**Problem to work on**:
Each entry needs to be duplicated exactly.

(Dataset entries)

————————

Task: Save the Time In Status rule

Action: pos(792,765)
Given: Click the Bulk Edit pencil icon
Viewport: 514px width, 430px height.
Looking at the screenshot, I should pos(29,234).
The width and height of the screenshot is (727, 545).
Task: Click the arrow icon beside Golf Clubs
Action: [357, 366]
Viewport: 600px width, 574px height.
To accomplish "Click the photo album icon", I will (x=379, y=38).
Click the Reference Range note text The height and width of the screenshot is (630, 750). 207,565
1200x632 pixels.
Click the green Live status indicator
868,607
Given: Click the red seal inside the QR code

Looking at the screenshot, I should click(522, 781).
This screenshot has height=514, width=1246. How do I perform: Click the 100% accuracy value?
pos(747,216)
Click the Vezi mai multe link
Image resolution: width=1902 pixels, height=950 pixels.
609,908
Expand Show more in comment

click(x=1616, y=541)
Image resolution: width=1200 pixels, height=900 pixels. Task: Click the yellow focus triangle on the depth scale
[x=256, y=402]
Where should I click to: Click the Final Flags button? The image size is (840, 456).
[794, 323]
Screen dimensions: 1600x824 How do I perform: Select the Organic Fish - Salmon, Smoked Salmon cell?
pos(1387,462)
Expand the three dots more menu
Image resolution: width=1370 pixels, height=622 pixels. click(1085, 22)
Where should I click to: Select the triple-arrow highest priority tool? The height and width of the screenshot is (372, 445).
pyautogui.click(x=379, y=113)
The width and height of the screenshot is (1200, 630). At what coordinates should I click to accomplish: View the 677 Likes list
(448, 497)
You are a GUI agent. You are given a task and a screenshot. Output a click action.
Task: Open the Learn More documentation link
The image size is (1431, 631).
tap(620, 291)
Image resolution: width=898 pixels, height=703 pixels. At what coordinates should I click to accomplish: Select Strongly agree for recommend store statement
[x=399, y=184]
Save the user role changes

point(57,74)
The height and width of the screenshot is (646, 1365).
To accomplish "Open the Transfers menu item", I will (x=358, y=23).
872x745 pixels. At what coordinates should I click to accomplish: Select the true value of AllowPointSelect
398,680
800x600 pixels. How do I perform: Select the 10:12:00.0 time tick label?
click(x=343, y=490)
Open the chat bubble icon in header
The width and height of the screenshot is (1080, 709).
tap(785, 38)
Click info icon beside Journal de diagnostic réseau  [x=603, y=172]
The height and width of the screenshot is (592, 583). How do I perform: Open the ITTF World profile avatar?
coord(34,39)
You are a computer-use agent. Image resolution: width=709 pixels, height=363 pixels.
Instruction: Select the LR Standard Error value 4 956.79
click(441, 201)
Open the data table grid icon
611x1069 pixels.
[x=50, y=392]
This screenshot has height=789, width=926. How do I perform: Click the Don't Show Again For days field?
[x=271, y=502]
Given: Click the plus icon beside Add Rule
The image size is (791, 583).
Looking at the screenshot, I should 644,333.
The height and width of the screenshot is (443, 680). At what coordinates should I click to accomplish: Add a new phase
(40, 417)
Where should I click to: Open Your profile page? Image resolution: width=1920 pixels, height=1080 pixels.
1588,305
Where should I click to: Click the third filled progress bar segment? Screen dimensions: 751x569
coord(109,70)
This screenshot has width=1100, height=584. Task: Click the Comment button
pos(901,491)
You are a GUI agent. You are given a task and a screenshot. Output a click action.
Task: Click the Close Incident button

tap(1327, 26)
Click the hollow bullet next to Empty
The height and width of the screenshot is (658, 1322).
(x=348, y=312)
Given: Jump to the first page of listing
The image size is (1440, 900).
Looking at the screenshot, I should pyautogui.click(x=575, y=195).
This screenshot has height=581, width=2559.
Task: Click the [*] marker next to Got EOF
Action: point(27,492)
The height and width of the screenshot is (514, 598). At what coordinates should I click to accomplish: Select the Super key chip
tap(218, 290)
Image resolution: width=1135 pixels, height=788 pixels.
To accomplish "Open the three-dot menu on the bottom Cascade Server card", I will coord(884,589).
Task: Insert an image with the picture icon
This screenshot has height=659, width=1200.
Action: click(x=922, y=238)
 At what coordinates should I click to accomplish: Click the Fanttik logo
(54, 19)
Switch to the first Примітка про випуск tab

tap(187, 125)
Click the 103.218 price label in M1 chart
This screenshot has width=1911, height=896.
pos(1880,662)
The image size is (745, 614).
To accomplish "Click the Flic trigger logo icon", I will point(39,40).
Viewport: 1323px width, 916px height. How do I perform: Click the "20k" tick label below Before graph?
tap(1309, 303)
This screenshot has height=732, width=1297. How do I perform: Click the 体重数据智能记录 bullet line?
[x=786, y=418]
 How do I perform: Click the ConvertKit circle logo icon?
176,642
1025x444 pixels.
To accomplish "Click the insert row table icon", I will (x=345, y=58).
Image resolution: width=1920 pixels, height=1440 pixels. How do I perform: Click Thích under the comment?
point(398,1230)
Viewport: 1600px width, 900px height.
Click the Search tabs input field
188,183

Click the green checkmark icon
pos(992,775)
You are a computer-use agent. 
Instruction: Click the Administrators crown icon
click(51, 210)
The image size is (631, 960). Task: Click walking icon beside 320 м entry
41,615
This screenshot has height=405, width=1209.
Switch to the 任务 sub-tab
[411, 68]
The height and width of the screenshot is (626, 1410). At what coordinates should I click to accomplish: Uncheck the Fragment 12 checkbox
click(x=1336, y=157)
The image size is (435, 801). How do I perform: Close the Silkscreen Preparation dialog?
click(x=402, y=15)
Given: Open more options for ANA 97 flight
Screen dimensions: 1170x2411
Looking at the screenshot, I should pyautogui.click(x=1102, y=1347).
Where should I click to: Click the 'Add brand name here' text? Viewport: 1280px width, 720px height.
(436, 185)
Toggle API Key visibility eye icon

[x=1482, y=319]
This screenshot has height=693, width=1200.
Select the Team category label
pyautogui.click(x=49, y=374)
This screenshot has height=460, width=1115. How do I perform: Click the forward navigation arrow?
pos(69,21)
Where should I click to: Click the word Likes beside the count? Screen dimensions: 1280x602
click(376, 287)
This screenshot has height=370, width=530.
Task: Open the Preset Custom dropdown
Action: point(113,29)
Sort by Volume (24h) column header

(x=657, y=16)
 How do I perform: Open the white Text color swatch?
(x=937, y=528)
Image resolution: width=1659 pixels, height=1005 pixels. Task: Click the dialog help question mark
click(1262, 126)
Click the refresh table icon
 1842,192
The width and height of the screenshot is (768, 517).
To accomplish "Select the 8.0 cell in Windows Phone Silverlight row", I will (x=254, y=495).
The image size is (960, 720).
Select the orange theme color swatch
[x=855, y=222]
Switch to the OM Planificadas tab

————————

**Response to this task**:
Task: Save the Time In Status rule

Action: pos(792,765)
Given: Click the Bulk Edit pencil icon
Viewport: 514px width, 430px height.
Looking at the screenshot, I should pos(29,234).
The width and height of the screenshot is (727, 545).
Task: Click the arrow icon beside Golf Clubs
Action: [357, 366]
Viewport: 600px width, 574px height.
To accomplish "Click the photo album icon", I will (x=379, y=38).
Click the Reference Range note text The height and width of the screenshot is (630, 750). 207,565
1200x632 pixels.
Click the green Live status indicator
868,607
Given: Click the red seal inside the QR code

Looking at the screenshot, I should click(522, 781).
This screenshot has height=514, width=1246. How do I perform: Click the 100% accuracy value?
pos(747,216)
Click the Vezi mai multe link
Image resolution: width=1902 pixels, height=950 pixels.
609,908
Expand Show more in comment

click(x=1616, y=541)
Image resolution: width=1200 pixels, height=900 pixels. Task: Click the yellow focus triangle on the depth scale
[x=256, y=402]
Where should I click to: Click the Final Flags button? The image size is (840, 456).
[794, 323]
Screen dimensions: 1600x824 How do I perform: Select the Organic Fish - Salmon, Smoked Salmon cell?
pos(1387,462)
Expand the three dots more menu
Image resolution: width=1370 pixels, height=622 pixels. click(1085, 22)
Where should I click to: Select the triple-arrow highest priority tool? The height and width of the screenshot is (372, 445).
pyautogui.click(x=379, y=113)
The width and height of the screenshot is (1200, 630). At what coordinates should I click to accomplish: View the 677 Likes list
(448, 497)
You are a GUI agent. You are given a task and a screenshot. Output a click action.
Task: Open the Learn More documentation link
The image size is (1431, 631).
tap(620, 291)
Image resolution: width=898 pixels, height=703 pixels. At what coordinates should I click to accomplish: Select Strongly agree for recommend store statement
[x=399, y=184]
Save the user role changes

point(57,74)
The height and width of the screenshot is (646, 1365).
To accomplish "Open the Transfers menu item", I will (x=358, y=23).
872x745 pixels. At what coordinates should I click to accomplish: Select the true value of AllowPointSelect
398,680
800x600 pixels. How do I perform: Select the 10:12:00.0 time tick label?
click(x=343, y=490)
Open the chat bubble icon in header
The width and height of the screenshot is (1080, 709).
tap(785, 38)
Click info icon beside Journal de diagnostic réseau  [x=603, y=172]
The height and width of the screenshot is (592, 583). How do I perform: Open the ITTF World profile avatar?
coord(34,39)
You are a computer-use agent. Image resolution: width=709 pixels, height=363 pixels.
Instruction: Select the LR Standard Error value 4 956.79
click(441, 201)
Open the data table grid icon
611x1069 pixels.
[x=50, y=392]
This screenshot has height=789, width=926. How do I perform: Click the Don't Show Again For days field?
[x=271, y=502]
Given: Click the plus icon beside Add Rule
The image size is (791, 583).
Looking at the screenshot, I should 644,333.
The height and width of the screenshot is (443, 680). At what coordinates should I click to accomplish: Add a new phase
(40, 417)
Where should I click to: Open Your profile page? Image resolution: width=1920 pixels, height=1080 pixels.
1588,305
Where should I click to: Click the third filled progress bar segment? Screen dimensions: 751x569
coord(109,70)
This screenshot has width=1100, height=584. Task: Click the Comment button
pos(901,491)
You are a GUI agent. You are given a task and a screenshot. Output a click action.
Task: Click the Close Incident button

tap(1327, 26)
Click the hollow bullet next to Empty
The height and width of the screenshot is (658, 1322).
(x=348, y=312)
Given: Jump to the first page of listing
The image size is (1440, 900).
Looking at the screenshot, I should pyautogui.click(x=575, y=195).
This screenshot has height=581, width=2559.
Task: Click the [*] marker next to Got EOF
Action: point(27,492)
The height and width of the screenshot is (514, 598). At what coordinates should I click to accomplish: Select the Super key chip
tap(218, 290)
Image resolution: width=1135 pixels, height=788 pixels.
To accomplish "Open the three-dot menu on the bottom Cascade Server card", I will coord(884,589).
Task: Insert an image with the picture icon
This screenshot has height=659, width=1200.
Action: click(x=922, y=238)
 At what coordinates should I click to accomplish: Click the Fanttik logo
(54, 19)
Switch to the first Примітка про випуск tab

tap(187, 125)
Click the 103.218 price label in M1 chart
This screenshot has width=1911, height=896.
pos(1880,662)
The image size is (745, 614).
To accomplish "Click the Flic trigger logo icon", I will point(39,40).
Viewport: 1323px width, 916px height. How do I perform: Click the "20k" tick label below Before graph?
tap(1309, 303)
This screenshot has height=732, width=1297. How do I perform: Click the 体重数据智能记录 bullet line?
[x=786, y=418]
 How do I perform: Click the ConvertKit circle logo icon?
176,642
1025x444 pixels.
To accomplish "Click the insert row table icon", I will (x=345, y=58).
Image resolution: width=1920 pixels, height=1440 pixels. How do I perform: Click Thích under the comment?
point(398,1230)
Viewport: 1600px width, 900px height.
Click the Search tabs input field
188,183

Click the green checkmark icon
pos(992,775)
You are a computer-use agent. 
Instruction: Click the Administrators crown icon
click(51, 210)
The image size is (631, 960). Task: Click walking icon beside 320 м entry
41,615
This screenshot has height=405, width=1209.
Switch to the 任务 sub-tab
[411, 68]
The height and width of the screenshot is (626, 1410). At what coordinates should I click to accomplish: Uncheck the Fragment 12 checkbox
click(x=1336, y=157)
The image size is (435, 801). How do I perform: Close the Silkscreen Preparation dialog?
click(x=402, y=15)
Given: Open more options for ANA 97 flight
Screen dimensions: 1170x2411
Looking at the screenshot, I should pyautogui.click(x=1102, y=1347).
Where should I click to: Click the 'Add brand name here' text? Viewport: 1280px width, 720px height.
(436, 185)
Toggle API Key visibility eye icon

[x=1482, y=319]
This screenshot has height=693, width=1200.
Select the Team category label
pyautogui.click(x=49, y=374)
This screenshot has height=460, width=1115. How do I perform: Click the forward navigation arrow?
pos(69,21)
Where should I click to: Click the word Likes beside the count? Screen dimensions: 1280x602
click(376, 287)
This screenshot has height=370, width=530.
Task: Open the Preset Custom dropdown
Action: point(113,29)
Sort by Volume (24h) column header

(x=657, y=16)
 How do I perform: Open the white Text color swatch?
(x=937, y=528)
Image resolution: width=1659 pixels, height=1005 pixels. Task: Click the dialog help question mark
click(1262, 126)
Click the refresh table icon
 1842,192
The width and height of the screenshot is (768, 517).
To accomplish "Select the 8.0 cell in Windows Phone Silverlight row", I will (x=254, y=495).
The image size is (960, 720).
Select the orange theme color swatch
[x=855, y=222]
Switch to the OM Planificadas tab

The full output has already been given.